As I think back on last New Year, (that one celebrated in Costa Rica,) I’m aware that most of the happenings this year were totally unexpected–many of them (in the world) were painful to say the least, and some were more than pleasant (Justin Trudeau pops into my head 😉 )

So, let’s have a look at how this works.

We tend to assimilate raw data and somehow manage to fit it into the neat boxes in our heads

stuff-200
© Shel Silverstein, in Playboy Magazine

Ah, those boxes! Ever since we were munchkins, we’ve been categorizing, filing, sorting. And that would be great, if we weren’t also judging.

Because we were kids, we knew nothing, and so our parents and tribes taught us “right from wrong.” This became the first of the divisions — the “this, not that’s” of our existence.

The cultural stuff is deep, and to that is added familial quirks

My dad was a Democrat, mom a Republican, and mom ruled the roost. So, I grew up, in the 50’s, following mom’s lead, and thinking the U S of A could do no wrong. Silly me.

I remember authoring a quite jingoistic diatribe back in 1965. I had a hot English teacher who beamed at me when I impressed her, so that was motivation to write an “America, love it or leave it” article for one of the papers in Buffalo. Got it published, and that got me an “A” and a pat on the shoulder.

By the Spring of 1968, I’d grown my hair out, and watched with glee as Lyndon Johnson stepped out of the race for president. My politics had changed–I was writing left-wing stuff, and getting smiles and pats on the shoulder from a brand-new, quite hot English student teacher.
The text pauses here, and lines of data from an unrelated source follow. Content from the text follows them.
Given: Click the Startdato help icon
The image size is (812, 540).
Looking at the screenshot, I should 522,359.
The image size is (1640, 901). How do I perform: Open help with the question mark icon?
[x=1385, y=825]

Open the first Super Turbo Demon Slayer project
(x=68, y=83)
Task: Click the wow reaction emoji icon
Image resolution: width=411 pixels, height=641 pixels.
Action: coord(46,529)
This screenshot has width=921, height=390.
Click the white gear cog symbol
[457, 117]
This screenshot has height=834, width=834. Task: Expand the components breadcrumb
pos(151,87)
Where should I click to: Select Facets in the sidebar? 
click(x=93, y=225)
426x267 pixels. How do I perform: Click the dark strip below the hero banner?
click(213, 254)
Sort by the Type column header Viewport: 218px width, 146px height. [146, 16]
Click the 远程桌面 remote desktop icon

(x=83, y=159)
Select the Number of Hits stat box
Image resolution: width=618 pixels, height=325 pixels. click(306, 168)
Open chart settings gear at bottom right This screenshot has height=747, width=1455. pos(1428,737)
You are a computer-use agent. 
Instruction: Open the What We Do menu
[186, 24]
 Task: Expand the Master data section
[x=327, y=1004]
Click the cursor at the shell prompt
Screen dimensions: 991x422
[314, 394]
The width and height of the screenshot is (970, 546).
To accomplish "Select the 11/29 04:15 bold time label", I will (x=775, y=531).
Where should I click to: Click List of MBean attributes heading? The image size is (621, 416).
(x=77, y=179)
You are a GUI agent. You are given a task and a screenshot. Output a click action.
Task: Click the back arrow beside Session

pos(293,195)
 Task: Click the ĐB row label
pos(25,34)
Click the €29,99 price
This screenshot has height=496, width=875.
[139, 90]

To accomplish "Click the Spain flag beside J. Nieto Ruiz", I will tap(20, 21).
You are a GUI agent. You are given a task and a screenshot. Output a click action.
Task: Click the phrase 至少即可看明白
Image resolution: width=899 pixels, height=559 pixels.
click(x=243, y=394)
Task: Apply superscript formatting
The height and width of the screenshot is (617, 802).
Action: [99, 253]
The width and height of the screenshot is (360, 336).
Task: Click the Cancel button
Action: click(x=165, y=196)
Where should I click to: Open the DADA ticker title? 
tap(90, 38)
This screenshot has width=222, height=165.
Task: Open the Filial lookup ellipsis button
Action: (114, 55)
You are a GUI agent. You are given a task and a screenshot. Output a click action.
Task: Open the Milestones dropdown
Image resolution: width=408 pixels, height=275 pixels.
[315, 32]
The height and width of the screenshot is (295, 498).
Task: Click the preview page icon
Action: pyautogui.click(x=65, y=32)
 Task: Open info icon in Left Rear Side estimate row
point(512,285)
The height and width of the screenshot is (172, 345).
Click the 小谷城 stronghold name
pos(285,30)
Simple illustration, and the point isn’t really that I’m easily influenced by cute teachers (although I did marry one.)

I was fervent in 1965, and equally fervent in 1968, and both “fervencies” were real and deep.

In terms of today’s article, I was able to go into the file system, and holus bolus drag my political beliefs from one box to another. I remember the struggle, as I examined, discarded, and moved that stuff.

It’s still a struggle, this relentless self-examination, but fortunately, it’s easy to tell when I have something to work on.

Because I pride myself on my ability to reason, I am still (and often) amazed when I trigger myself.

To this day, I have very little patience for conservatism, and even less for racism, so when someone says something I consider “off,” I could excuse myself for my knee-jerk, internal reaction–I want to rip off their faces. I don’t, of course, but I do want to.

Hint: just because you really, really believe something, doesn’t make it true!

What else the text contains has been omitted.